→ **Collected data entries**:
* * * * *
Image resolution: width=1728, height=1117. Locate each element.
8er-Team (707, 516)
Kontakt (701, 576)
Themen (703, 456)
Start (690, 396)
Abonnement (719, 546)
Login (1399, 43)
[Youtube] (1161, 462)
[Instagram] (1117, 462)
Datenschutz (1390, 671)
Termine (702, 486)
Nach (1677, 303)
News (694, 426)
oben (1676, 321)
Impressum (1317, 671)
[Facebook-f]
* * * * *
→ **WORK TO COMPLETE**: Copy exactly the lines that begin with the one containing "Datenschutz (1390, 671)" and continue to the end of the records, both included, and nothing more.

→ **ANSWER AREA**:
Datenschutz (1390, 671)
Termine (702, 486)
Nach (1677, 303)
News (694, 426)
oben (1676, 321)
Impressum (1317, 671)
[Facebook-f]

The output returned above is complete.